Among the entries that follow, count the lines with the word "Contact" and report the number by itself.

(Collected data entries)
━━━━━━━━━━━━━━━━━━━━
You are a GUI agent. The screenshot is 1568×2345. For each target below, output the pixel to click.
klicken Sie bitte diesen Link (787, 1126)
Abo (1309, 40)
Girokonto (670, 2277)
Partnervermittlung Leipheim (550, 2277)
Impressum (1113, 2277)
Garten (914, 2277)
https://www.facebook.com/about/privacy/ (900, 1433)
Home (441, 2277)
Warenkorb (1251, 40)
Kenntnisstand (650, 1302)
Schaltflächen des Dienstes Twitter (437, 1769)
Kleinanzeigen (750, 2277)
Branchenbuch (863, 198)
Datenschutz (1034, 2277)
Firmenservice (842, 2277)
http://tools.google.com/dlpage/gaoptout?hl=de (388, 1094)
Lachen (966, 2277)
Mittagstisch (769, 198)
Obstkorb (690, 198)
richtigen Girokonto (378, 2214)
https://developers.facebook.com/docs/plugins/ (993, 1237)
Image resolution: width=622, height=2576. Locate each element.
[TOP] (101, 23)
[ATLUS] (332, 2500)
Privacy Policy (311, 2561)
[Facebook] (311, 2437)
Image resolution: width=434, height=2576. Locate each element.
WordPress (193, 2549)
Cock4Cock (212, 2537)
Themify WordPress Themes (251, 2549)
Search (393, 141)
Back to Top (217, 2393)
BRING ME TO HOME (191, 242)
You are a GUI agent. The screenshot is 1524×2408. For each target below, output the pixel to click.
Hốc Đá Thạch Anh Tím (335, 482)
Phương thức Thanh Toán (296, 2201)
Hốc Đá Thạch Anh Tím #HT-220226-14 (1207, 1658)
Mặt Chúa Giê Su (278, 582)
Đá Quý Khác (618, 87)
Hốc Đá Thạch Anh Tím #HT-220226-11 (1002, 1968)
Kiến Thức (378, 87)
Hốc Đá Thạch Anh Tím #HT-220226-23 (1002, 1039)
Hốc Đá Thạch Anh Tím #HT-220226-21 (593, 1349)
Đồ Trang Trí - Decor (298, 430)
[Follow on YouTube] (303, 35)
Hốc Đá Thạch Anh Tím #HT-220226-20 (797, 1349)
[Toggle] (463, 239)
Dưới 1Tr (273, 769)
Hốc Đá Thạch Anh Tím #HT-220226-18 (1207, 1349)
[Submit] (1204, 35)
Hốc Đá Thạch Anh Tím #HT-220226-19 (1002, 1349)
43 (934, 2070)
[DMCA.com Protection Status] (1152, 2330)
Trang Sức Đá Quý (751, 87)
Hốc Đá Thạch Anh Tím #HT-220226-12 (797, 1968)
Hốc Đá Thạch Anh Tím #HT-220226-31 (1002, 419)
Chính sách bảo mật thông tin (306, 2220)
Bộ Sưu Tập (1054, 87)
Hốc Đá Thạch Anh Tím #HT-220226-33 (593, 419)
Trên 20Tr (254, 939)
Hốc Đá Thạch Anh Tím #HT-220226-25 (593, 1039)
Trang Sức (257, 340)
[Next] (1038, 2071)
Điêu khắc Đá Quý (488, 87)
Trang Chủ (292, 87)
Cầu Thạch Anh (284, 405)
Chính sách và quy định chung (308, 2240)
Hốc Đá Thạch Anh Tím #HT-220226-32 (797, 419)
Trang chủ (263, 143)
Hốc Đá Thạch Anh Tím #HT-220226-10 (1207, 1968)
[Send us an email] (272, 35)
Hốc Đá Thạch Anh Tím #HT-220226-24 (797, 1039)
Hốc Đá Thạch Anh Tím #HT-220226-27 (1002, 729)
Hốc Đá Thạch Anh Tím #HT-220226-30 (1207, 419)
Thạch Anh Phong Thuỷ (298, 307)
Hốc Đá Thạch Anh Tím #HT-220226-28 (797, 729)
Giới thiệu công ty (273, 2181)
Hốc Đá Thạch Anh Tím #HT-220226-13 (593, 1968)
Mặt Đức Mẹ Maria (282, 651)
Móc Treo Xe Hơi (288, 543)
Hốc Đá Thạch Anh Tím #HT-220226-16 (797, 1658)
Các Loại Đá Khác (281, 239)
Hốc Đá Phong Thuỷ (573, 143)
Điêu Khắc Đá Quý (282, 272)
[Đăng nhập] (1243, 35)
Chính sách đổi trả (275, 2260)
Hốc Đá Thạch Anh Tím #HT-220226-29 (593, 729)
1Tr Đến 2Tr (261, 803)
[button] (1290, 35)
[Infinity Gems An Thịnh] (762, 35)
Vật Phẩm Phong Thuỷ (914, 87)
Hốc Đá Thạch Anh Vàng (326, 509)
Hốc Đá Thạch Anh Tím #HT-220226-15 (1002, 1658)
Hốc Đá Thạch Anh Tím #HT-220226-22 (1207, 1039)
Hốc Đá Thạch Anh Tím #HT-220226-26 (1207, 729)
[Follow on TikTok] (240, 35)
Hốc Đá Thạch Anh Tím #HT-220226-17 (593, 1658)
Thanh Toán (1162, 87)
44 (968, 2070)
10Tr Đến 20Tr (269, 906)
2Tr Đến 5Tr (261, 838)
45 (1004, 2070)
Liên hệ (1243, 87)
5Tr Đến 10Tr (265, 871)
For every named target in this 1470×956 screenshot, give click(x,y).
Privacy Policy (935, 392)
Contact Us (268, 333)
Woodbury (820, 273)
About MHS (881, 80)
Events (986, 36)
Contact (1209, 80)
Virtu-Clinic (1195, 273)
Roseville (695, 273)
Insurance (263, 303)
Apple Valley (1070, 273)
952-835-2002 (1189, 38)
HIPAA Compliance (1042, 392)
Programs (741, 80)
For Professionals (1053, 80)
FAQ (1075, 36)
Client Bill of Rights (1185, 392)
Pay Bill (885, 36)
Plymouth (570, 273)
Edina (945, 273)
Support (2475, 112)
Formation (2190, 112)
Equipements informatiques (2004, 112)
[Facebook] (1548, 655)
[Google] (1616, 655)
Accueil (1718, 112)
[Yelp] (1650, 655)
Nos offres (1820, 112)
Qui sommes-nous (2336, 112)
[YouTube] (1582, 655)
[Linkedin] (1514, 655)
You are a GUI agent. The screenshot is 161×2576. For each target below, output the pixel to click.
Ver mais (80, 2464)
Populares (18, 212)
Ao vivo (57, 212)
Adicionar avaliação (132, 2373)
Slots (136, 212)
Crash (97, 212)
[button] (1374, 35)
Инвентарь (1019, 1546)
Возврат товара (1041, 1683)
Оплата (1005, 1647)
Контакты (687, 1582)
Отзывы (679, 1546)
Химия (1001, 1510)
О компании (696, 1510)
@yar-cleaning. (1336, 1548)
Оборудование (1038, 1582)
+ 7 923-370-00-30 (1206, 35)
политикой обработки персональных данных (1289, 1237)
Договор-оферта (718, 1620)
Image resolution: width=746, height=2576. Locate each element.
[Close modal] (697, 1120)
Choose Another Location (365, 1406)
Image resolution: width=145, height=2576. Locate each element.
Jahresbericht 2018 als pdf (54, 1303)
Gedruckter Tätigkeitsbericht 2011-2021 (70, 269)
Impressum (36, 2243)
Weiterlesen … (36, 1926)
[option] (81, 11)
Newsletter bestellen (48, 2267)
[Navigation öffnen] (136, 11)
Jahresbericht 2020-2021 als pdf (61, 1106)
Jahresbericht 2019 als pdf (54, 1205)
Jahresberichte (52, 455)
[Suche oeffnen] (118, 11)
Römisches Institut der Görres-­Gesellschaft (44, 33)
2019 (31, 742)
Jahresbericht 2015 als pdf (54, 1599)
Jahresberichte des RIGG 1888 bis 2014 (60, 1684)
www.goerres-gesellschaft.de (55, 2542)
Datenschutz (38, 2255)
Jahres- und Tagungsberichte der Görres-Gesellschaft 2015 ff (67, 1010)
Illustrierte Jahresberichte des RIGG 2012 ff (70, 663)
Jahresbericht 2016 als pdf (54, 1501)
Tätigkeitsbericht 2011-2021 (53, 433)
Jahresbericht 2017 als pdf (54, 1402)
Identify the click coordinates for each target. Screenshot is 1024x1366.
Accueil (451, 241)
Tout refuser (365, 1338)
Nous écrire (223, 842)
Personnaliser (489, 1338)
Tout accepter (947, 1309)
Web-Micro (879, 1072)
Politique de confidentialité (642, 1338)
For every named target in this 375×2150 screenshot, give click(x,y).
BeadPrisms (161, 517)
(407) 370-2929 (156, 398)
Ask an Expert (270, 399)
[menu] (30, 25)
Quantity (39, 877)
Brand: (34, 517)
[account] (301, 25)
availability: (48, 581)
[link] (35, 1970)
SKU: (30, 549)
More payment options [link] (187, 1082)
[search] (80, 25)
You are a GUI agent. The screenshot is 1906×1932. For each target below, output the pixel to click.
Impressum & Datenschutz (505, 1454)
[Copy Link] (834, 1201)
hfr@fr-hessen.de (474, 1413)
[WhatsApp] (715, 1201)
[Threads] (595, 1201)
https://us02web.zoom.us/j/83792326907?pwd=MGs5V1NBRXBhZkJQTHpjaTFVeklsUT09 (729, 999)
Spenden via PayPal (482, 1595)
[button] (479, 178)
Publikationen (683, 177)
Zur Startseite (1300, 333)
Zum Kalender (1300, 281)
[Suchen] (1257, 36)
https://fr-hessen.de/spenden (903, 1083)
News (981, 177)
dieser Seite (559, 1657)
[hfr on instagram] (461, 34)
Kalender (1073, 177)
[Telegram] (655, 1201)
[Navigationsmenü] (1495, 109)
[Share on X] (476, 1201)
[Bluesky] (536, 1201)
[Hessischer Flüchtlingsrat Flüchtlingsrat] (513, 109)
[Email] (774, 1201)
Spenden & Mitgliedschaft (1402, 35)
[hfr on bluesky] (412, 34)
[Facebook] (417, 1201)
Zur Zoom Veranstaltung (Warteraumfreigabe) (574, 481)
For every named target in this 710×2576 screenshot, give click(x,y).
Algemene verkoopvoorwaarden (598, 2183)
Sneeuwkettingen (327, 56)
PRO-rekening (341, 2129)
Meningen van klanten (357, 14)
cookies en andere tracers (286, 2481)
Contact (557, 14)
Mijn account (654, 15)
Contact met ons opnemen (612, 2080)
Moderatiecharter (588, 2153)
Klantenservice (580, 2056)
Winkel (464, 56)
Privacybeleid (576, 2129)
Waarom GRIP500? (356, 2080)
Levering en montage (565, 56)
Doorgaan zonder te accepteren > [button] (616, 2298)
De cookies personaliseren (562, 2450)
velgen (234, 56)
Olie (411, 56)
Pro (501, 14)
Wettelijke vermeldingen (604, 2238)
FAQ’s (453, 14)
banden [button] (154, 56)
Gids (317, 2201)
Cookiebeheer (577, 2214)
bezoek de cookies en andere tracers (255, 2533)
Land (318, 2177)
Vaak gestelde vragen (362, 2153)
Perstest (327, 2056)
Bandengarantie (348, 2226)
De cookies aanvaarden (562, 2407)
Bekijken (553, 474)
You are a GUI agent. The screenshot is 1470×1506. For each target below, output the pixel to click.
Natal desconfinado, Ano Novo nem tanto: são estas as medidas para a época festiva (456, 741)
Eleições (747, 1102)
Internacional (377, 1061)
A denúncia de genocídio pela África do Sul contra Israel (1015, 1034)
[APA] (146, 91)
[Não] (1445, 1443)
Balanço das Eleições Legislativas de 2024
━━━━━━━━━━━━━━━━━━━━
▸ Problem solution
4